Невдалеке вспыхнула молния с десятками изломов и отростков, похожая на исполинский корень. Параллельно ей зазмеилась другая, а сверху ударила третья. Все слилось в разливе пламени. Мне померещилось, что я угодил в центр факела и испепелен. Но все три молнии погасли, а на меня — чуть ли не во мне самом — обрушилась гора грохота. Ослепленный и оглушенный, я на секунду потерял сознание: авиетка рухнула вниз и остановилась лишь над крышей дома.
В одной из приземлившихся машин я увидел вчерашнюю невежливую девушку с высокой шеей. Я помахал ей рукой и взмыл в новое сгущение потенциалов. Попасть в разряд на этот раз не удалось; авиетка вышла на параллельный полет. Я понял, что вмешалась Охранительница.
— В чем дело? — крикнул я вслух, хотя Охранительницу достаточно вызывать мыслью.
В мозгу вспыхнул ее молчаливый ответ: «Опасно!».
Я закричал еще сердитей:
— Пересчитайте границу допустимого! У вас там трехкратные запасы безопасности!
На этот раз бесстрастная машина снизошла до обстоятельного — голосом — ответа. Буря в этом году мчится на таком высоком уровне энергии, что чуть ли сама не вырывается из контроля. Механизмы Управления Земной Оси запущены на всю мощность, чтоб удержать грозу на заданной трассе и в предписанной интенсивности. Любое местное нарушение системы разрядов может привести к выпадению из режима всей грозовой массы.

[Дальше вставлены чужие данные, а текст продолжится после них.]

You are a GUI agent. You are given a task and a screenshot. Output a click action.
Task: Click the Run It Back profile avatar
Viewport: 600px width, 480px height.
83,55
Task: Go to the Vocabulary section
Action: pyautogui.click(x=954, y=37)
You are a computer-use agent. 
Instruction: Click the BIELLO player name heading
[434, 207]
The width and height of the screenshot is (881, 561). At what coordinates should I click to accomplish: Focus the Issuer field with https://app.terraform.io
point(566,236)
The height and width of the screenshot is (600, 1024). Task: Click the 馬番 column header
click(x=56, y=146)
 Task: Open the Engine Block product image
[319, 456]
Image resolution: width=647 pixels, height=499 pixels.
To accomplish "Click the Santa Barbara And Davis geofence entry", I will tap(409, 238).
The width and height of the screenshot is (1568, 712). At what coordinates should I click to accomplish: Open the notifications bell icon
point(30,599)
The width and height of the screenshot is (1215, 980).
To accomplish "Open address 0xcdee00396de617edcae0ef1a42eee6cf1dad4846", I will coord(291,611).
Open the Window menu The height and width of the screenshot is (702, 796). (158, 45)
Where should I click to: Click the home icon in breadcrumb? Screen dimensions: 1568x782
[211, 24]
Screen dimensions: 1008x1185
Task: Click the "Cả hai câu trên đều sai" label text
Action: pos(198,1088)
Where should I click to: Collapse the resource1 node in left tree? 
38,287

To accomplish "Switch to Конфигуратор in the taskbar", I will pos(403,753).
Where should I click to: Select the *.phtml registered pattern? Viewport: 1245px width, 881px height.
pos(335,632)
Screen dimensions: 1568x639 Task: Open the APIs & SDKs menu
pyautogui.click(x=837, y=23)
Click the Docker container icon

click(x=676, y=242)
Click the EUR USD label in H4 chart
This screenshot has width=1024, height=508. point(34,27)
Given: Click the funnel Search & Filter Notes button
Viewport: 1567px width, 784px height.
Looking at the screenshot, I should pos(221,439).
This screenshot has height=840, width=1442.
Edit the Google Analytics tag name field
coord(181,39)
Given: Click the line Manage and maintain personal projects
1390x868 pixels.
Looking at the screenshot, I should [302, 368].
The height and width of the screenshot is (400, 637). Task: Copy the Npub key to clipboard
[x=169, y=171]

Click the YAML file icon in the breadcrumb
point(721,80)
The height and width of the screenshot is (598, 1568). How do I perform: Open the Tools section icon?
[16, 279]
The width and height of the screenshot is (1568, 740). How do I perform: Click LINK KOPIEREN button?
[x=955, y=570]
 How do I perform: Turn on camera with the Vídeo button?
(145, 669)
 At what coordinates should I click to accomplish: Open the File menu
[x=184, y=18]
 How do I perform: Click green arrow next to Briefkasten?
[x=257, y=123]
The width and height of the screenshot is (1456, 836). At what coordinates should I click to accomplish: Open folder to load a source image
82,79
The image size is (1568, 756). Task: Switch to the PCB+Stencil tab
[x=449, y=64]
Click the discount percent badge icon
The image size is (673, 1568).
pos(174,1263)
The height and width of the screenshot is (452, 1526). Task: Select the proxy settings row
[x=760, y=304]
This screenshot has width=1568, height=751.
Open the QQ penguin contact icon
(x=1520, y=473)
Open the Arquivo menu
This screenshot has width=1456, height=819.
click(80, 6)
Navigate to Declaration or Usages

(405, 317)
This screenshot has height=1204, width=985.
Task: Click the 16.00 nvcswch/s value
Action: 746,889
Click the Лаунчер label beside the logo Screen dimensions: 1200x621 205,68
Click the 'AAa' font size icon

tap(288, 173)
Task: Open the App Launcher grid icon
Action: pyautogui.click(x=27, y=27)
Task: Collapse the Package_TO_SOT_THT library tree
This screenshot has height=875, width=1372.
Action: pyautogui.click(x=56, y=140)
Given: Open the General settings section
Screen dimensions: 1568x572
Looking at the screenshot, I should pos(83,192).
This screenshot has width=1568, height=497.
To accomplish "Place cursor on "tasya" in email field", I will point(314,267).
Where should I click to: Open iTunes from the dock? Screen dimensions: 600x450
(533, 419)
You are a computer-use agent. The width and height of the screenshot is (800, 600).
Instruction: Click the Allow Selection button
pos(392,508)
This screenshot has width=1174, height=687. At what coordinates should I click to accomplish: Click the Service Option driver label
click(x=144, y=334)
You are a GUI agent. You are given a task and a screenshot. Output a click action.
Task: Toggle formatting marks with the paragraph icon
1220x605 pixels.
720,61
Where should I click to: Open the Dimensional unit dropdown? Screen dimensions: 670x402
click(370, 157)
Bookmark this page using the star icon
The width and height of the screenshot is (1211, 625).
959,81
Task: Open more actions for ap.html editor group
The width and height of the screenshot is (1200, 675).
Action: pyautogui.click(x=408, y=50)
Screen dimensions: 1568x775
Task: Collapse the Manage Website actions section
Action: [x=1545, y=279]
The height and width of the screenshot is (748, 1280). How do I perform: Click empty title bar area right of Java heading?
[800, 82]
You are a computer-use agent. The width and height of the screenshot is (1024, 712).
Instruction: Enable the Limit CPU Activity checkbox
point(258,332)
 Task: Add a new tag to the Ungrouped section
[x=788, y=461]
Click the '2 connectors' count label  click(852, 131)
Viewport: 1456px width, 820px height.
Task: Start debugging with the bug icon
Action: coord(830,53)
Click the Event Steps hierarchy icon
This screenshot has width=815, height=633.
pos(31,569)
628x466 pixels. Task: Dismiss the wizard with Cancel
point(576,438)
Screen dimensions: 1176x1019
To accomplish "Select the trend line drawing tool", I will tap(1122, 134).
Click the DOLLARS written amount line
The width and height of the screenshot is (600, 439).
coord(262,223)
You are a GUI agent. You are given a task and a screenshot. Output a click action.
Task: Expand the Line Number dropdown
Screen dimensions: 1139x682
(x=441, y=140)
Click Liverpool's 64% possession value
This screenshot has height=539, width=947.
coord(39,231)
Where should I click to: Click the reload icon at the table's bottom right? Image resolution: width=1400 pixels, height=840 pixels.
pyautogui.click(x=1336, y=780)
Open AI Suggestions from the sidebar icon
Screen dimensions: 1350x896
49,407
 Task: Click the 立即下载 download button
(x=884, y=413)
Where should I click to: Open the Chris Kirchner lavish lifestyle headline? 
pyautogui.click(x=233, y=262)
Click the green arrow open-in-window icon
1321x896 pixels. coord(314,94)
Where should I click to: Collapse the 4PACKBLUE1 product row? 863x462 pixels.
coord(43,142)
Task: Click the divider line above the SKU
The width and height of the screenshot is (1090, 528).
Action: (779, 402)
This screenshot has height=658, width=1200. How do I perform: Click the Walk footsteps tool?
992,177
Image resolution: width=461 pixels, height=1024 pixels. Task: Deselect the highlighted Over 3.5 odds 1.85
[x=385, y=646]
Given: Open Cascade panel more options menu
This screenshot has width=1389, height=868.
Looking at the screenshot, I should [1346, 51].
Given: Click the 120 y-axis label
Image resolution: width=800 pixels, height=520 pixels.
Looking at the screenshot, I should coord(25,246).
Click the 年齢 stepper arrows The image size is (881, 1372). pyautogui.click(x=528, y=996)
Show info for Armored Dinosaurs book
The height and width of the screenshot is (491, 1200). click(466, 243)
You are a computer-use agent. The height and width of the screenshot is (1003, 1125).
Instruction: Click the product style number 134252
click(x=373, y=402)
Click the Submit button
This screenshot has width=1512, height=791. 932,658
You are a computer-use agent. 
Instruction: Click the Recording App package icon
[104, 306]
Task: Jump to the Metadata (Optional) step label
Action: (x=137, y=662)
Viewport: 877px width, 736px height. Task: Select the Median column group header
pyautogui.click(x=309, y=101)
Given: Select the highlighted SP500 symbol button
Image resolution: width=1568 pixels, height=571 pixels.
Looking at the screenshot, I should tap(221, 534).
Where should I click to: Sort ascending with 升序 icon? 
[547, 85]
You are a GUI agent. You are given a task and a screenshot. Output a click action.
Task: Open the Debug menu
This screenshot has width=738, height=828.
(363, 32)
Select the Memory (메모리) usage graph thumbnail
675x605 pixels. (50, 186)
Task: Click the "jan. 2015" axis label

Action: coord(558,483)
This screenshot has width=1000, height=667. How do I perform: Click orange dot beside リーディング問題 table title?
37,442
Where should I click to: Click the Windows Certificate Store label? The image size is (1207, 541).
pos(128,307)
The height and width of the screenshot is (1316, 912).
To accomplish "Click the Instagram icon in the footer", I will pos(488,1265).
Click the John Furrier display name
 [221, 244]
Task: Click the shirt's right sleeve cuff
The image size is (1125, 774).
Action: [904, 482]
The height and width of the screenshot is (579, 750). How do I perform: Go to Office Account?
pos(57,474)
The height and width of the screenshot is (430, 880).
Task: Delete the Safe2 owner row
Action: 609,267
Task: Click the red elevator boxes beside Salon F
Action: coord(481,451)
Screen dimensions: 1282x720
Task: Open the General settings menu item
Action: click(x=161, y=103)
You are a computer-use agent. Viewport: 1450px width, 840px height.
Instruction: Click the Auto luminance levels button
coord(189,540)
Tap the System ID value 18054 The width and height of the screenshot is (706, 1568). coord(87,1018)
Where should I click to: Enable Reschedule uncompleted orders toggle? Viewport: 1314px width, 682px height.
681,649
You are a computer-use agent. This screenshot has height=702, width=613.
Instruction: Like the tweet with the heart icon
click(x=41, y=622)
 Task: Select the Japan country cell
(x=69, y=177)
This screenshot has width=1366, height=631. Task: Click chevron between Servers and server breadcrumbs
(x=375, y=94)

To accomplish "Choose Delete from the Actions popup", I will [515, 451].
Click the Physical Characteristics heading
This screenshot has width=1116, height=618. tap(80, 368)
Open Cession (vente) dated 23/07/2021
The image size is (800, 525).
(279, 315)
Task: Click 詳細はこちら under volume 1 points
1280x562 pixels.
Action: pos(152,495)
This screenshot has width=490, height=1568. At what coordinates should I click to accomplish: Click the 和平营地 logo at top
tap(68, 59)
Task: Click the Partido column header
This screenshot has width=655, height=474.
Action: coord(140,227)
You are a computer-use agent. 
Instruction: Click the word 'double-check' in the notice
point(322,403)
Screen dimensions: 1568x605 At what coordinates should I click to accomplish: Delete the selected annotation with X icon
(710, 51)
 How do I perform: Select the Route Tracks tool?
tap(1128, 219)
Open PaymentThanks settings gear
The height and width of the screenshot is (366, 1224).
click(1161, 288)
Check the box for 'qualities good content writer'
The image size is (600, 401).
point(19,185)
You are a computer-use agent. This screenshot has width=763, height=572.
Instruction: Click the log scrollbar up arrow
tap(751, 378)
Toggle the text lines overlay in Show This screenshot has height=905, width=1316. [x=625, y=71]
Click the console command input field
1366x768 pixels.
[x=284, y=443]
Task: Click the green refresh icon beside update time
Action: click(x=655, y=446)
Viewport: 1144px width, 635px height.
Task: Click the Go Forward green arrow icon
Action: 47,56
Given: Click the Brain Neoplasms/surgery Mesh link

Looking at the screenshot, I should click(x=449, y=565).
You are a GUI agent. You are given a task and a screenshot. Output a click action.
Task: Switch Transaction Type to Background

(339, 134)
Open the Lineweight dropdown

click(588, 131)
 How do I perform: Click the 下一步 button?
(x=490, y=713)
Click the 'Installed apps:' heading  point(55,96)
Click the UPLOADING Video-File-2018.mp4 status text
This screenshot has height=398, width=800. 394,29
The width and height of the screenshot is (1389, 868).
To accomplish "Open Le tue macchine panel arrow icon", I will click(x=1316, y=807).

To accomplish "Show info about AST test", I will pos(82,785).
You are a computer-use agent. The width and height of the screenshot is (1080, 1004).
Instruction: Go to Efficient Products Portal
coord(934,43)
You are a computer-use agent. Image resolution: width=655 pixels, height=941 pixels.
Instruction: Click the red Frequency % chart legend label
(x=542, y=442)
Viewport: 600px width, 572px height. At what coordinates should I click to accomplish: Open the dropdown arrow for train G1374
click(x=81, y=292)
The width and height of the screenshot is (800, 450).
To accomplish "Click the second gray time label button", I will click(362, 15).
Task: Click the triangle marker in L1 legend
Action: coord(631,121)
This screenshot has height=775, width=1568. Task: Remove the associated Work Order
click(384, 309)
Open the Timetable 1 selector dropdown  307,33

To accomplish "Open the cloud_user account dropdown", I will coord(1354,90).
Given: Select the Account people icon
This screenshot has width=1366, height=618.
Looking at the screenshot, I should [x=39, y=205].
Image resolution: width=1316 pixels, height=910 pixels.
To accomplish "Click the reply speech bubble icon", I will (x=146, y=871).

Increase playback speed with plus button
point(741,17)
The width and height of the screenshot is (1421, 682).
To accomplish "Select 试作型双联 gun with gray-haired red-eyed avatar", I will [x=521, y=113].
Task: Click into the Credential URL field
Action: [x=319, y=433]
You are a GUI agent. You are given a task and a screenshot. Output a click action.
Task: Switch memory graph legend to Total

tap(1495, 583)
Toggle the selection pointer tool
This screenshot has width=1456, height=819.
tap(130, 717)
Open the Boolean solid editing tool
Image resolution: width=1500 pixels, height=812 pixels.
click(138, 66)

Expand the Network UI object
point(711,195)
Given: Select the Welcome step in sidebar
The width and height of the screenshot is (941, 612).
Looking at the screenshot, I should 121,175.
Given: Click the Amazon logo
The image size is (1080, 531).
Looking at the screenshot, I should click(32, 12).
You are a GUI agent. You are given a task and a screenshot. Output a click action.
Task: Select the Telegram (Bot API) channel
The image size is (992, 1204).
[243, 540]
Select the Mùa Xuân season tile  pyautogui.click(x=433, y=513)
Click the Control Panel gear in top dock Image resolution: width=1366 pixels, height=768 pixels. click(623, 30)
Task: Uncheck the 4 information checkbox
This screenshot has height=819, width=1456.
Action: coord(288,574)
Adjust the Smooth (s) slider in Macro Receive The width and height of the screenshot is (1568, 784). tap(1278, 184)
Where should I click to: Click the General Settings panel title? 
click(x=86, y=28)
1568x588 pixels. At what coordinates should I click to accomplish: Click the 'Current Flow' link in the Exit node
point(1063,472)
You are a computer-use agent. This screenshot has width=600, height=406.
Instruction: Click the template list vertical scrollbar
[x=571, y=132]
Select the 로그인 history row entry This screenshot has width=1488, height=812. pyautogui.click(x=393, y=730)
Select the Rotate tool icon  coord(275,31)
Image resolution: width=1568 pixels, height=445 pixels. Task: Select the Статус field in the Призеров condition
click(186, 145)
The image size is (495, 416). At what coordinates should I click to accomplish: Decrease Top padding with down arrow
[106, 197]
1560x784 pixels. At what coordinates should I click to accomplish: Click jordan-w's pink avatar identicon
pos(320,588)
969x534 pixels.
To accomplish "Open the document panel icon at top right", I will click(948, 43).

Спорить с Охранительницей бессмысленно. Отключить ее — на всех планетах считается серьезным проступком, на Земле же с ее строгим режимом это попросту неосуществимо. Я метался под тучами от молнии к молнии, не успевая к разряду, но наслаждаясь реками света и ревом испепеленного воздуха. Раза два меня основательно качнуло, разок отшвырнуло в сторону — забава в целом вышла недурная. А когда прошли двадцать минут, отведенные на разряды, хлынул дождь, и я поспешил в город: дождь надо испытывать на земле, а не в воздухе, и телом, а не машиной. Я приземлился на площади и выскочил на ливень. Авиетка тотчас улетела на стоянку, а я побежал к дому напротив и, пока добежал, основательно промок. Под навесом стояло человек двадцать. Мой вид вызвал смех и удивление: я был одет не по погоде. Среди прочих оказалась все та же девушка. Она положительно невзлюбила меня с первого взгляда. Она единственная смотрела на меня враждебно. Меня так возмутила ее молчаливая неприязнь, что я вежливо заговорил:
— Простите, я не с вами повстречался недавно чуть ниже туч?
— И основательно ниже, почти у земли, — сказала она холодно. — Вы, кажется, закувыркались от разряда?
— Я утратил управление. Но потом я возвратился в район разрядов.
— И это я видела — как вы фанфаронили на высоте.
Она явно хотела меня обидеть. Она была невысока, очень худа, очень гибка. Брови и вправду были слишком массивны для ее удлиненного нервного лица, они больше подошли бы мне, чем этой девушке. Она мало заботилась о своей внешности. Конечно, изменить форму головы трудно, но подобрать брови к лицу просто, другие женщины обязательно бы сделали это.
— Не люблю, когда на меня бессмысленно уставляются, — сказала она и отвернулась.
Я не нашел что ответить и ушел, почти убежал из-под навеса. Вслед мне закричали, чтоб я возвратился, но ее голоса я не услышал и пошел быстрее. Дождь уже не лил, а рушился, он звенел в воздухе, грохотал на тротуарах и аллеях, гремел потоками. Холодная вода струилась по телу, это было неприятно. Охранительница посоветовала сменить одежду на водонепроницаемую, какую носят все на Земле. Пришлось вызвать авиетку и поехать в ближайший комбинат.